Enviada em 18/09/2020

No filme “O menino que descobriu o vento”, é retratado o cotidiano miserável de um garoto africano e as suas estratégias para contornar a fome e a sede. Hodiernamente, fora da ficção, embora após anos de avanços tecnológicos e sociais, a questão da subnutrição ainda é uma realidade no mundo, haja vista  sua relação com fatores geopolíticos e econômicos que intensifica a má distribuição de alimentos. Nesse sentido, medidas devem ser tomadas com o intuito de combater essa grave e inercial problemática.

Em primeiro análise, criada nos Estados Unidos com a intenção de acabar com a fome mundial, a “Revolução Verde” angariou preceitos biológicos, químicos e geográficos para elevar a produção agrícola. Na atualidade, apesar de ter aumentado a eficiência e a rentabilidade do setor primário, essa conjuntura não cumpriu sua tese inicial, o que revela a subnutrição não como pela falta de alimentos, mas sim, pela sua irregular distribuição. Dessa maneira, seja pela instabilidade política, seja pela postura isolacionista, muitas nações, principalmente africanas, não dispõem de uma estrutura diplomática para negociar e fechar acordos com outras confederações, o que aumenta o número de cidadãos subnutridos e desrespeita os Direitos Humanos.

Ademais, Karl Marx, em sua obra literária “O capital”, destacou como as questões financeiras possuem influência, direta ou indireta, sobre as mazelas sociais. Diante dessa máxima, comprovando a tese supracitada e levando em consideração o progresso da Revolução Verde, nota-se que, nos dias de hoje, mesmo com uma produtividade cada vez maior, muitos indivíduos não possuem recursos para adquirir esses insumos. Sendo assim, essa situação deixa clara a participação da economia nesse empecilho, a medida que a quantidade de dinheiro é proporcional à sua qualidade de vida. Nessa ótica, a defasagem no que se refere à questão da concentração de renda reverbera as atuais complicações, em que discrepâncias são ampliadas e pessoas sofrem com anemias e hipovitaminoses.

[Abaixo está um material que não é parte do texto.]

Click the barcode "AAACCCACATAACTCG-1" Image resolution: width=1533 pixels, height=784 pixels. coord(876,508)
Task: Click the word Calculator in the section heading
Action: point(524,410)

Portanto, visando combater esse cenário que fere os Direitos Humanos e muitas Constituições Federais, é dever de organismos internacionais, como a ONU, elaborar projetos humanitários de combate à fome, mediante estudos e pesquisas que busquem atender, primordialmente, as nações mais necessitadas, para que, assim, com o auxílio do capital público e privado, essas nações sejam atendidas com insumos de forma periódica, o que minimizará os índices de subnutrição e contribuirá para a edificação de um mundo mais fraterno e igualitário.